# Summit Watch, Park City UT - buying??



## Anita&Michael (Mar 6, 2006)

We have 'signed on the dotted line' for a Platinum week and have 5 days to "cool off".  We visited PC last week and really like the place.

Please advise why all the resales we see are for c$27k but Marriott sells for $43k.

Do we lose anything by buying from a re-seller?

*Please help us, we are new to this.*

Thank you

Michael & Anita


----------



## CaliDave (Mar 6, 2006)

You're able to convert to points buying from developer.. but typically thats not worth much to most people. 

You'll likely be able to find a Platinum week at Summitt Watch for much less than $27K resale. 

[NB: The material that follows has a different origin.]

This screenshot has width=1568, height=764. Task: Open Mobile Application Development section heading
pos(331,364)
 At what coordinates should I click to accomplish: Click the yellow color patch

I would recind and make sure you send it certified mail.. ASAP

Is Summit Watch the place you'll spend most of your vacations? If not, there are many much cheaper alternatives.


----------



## gmarine (Mar 6, 2006)

Anita&Michael said:
			
		

> We have 'signed on the dotted line' for a Platinum week and have 5 days to "cool off".  We visited PC last week and really like the place.
> 
> Please advise why all the resales we see are for c$27k but Marriott sells for $43k.
> 
> ...



Rescind ASAP. If that is where you want to own you will be able to get it for much cheaper than 27K.


----------



## Simplify (Mar 6, 2006)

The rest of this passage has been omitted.